▸ **Task item**
Repeat the data in full. Every line must match.

▸ **Provided records**
○ ○ ○ ○ ○
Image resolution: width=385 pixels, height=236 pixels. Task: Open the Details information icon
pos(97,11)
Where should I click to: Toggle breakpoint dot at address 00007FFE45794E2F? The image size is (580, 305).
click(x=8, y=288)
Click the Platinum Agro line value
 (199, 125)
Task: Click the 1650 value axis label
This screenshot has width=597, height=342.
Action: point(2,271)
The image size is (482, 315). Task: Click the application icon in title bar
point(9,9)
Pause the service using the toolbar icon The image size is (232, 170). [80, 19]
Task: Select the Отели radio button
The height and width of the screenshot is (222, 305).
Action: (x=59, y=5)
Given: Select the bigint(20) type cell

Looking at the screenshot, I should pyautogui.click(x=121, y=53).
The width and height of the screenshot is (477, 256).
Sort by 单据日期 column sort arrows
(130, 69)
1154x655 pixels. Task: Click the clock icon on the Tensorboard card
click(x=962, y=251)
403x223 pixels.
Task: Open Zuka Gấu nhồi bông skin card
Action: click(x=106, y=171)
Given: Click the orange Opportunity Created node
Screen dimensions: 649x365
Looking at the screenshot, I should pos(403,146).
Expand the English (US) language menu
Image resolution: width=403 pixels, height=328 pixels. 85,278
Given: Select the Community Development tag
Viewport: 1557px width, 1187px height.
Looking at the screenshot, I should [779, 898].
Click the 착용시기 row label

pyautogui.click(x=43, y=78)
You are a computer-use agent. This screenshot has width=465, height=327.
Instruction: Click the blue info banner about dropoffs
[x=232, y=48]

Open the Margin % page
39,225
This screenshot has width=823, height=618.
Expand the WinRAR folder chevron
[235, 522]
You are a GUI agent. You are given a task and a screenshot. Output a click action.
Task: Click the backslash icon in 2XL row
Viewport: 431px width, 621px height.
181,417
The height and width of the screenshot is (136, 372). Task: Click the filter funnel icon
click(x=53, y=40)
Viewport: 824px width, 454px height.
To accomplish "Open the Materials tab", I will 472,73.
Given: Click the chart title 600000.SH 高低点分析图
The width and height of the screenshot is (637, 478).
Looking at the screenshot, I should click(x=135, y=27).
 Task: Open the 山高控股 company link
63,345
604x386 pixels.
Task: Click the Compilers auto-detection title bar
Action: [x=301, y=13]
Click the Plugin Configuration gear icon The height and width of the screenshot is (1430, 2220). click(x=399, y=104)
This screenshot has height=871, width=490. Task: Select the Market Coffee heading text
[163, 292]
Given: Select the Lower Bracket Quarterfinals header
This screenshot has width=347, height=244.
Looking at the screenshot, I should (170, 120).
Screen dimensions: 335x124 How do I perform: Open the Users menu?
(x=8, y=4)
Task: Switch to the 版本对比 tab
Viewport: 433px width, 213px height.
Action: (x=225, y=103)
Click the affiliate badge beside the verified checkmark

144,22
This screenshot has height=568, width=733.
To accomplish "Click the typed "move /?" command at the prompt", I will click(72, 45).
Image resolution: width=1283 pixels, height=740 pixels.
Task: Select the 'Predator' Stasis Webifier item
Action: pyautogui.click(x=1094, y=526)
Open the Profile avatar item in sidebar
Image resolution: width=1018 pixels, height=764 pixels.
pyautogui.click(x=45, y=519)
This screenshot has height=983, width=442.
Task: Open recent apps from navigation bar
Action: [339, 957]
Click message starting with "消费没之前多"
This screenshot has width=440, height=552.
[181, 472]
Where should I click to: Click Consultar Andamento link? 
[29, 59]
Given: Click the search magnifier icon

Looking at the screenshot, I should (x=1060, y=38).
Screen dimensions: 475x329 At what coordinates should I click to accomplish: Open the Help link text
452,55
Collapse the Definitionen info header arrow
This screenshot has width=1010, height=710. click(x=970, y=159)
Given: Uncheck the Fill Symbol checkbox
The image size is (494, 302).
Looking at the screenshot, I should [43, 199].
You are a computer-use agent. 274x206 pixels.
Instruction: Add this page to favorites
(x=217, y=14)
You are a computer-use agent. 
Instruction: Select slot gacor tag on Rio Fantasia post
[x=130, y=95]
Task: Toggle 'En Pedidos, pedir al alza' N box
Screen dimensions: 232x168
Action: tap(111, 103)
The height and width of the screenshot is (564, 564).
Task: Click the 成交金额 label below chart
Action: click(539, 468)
○ ○ ○ ○ ○
▸ **Output of the exercise**
Image resolution: width=385 pixels, height=236 pixels. Task: Open the Details information icon
pos(97,11)
Where should I click to: Toggle breakpoint dot at address 00007FFE45794E2F? The image size is (580, 305).
click(x=8, y=288)
Click the Platinum Agro line value
 (199, 125)
Task: Click the 1650 value axis label
This screenshot has width=597, height=342.
Action: point(2,271)
The image size is (482, 315). Task: Click the application icon in title bar
point(9,9)
Pause the service using the toolbar icon The image size is (232, 170). [80, 19]
Task: Select the Отели radio button
The height and width of the screenshot is (222, 305).
Action: (x=59, y=5)
Given: Select the bigint(20) type cell

Looking at the screenshot, I should pyautogui.click(x=121, y=53).
The width and height of the screenshot is (477, 256).
Sort by 单据日期 column sort arrows
(130, 69)
1154x655 pixels. Task: Click the clock icon on the Tensorboard card
click(x=962, y=251)
403x223 pixels.
Task: Open Zuka Gấu nhồi bông skin card
Action: click(x=106, y=171)
Given: Click the orange Opportunity Created node
Screen dimensions: 649x365
Looking at the screenshot, I should pos(403,146).
Expand the English (US) language menu
Image resolution: width=403 pixels, height=328 pixels. 85,278
Given: Select the Community Development tag
Viewport: 1557px width, 1187px height.
Looking at the screenshot, I should [779, 898].
Click the 착용시기 row label

pyautogui.click(x=43, y=78)
You are a computer-use agent. This screenshot has width=465, height=327.
Instruction: Click the blue info banner about dropoffs
[x=232, y=48]

Open the Margin % page
39,225
This screenshot has width=823, height=618.
Expand the WinRAR folder chevron
[235, 522]
You are a GUI agent. You are given a task and a screenshot. Output a click action.
Task: Click the backslash icon in 2XL row
Viewport: 431px width, 621px height.
181,417
The height and width of the screenshot is (136, 372). Task: Click the filter funnel icon
click(x=53, y=40)
Viewport: 824px width, 454px height.
To accomplish "Open the Materials tab", I will 472,73.
Given: Click the chart title 600000.SH 高低点分析图
The width and height of the screenshot is (637, 478).
Looking at the screenshot, I should click(x=135, y=27).
 Task: Open the 山高控股 company link
63,345
604x386 pixels.
Task: Click the Compilers auto-detection title bar
Action: [x=301, y=13]
Click the Plugin Configuration gear icon The height and width of the screenshot is (1430, 2220). click(x=399, y=104)
This screenshot has height=871, width=490. Task: Select the Market Coffee heading text
[163, 292]
Given: Select the Lower Bracket Quarterfinals header
This screenshot has width=347, height=244.
Looking at the screenshot, I should (170, 120).
Screen dimensions: 335x124 How do I perform: Open the Users menu?
(x=8, y=4)
Task: Switch to the 版本对比 tab
Viewport: 433px width, 213px height.
Action: (x=225, y=103)
Click the affiliate badge beside the verified checkmark

144,22
This screenshot has height=568, width=733.
To accomplish "Click the typed "move /?" command at the prompt", I will click(72, 45).
Image resolution: width=1283 pixels, height=740 pixels.
Task: Select the 'Predator' Stasis Webifier item
Action: pyautogui.click(x=1094, y=526)
Open the Profile avatar item in sidebar
Image resolution: width=1018 pixels, height=764 pixels.
pyautogui.click(x=45, y=519)
This screenshot has height=983, width=442.
Task: Open recent apps from navigation bar
Action: [339, 957]
Click message starting with "消费没之前多"
This screenshot has width=440, height=552.
[181, 472]
Where should I click to: Click Consultar Andamento link? 
[29, 59]
Given: Click the search magnifier icon

Looking at the screenshot, I should (x=1060, y=38).
Screen dimensions: 475x329 At what coordinates should I click to accomplish: Open the Help link text
452,55
Collapse the Definitionen info header arrow
This screenshot has width=1010, height=710. click(x=970, y=159)
Given: Uncheck the Fill Symbol checkbox
The image size is (494, 302).
Looking at the screenshot, I should [43, 199].
You are a computer-use agent. 274x206 pixels.
Instruction: Add this page to favorites
(x=217, y=14)
You are a computer-use agent. 
Instruction: Select slot gacor tag on Rio Fantasia post
[x=130, y=95]
Task: Toggle 'En Pedidos, pedir al alza' N box
Screen dimensions: 232x168
Action: tap(111, 103)
The height and width of the screenshot is (564, 564).
Task: Click the 成交金额 label below chart
Action: click(539, 468)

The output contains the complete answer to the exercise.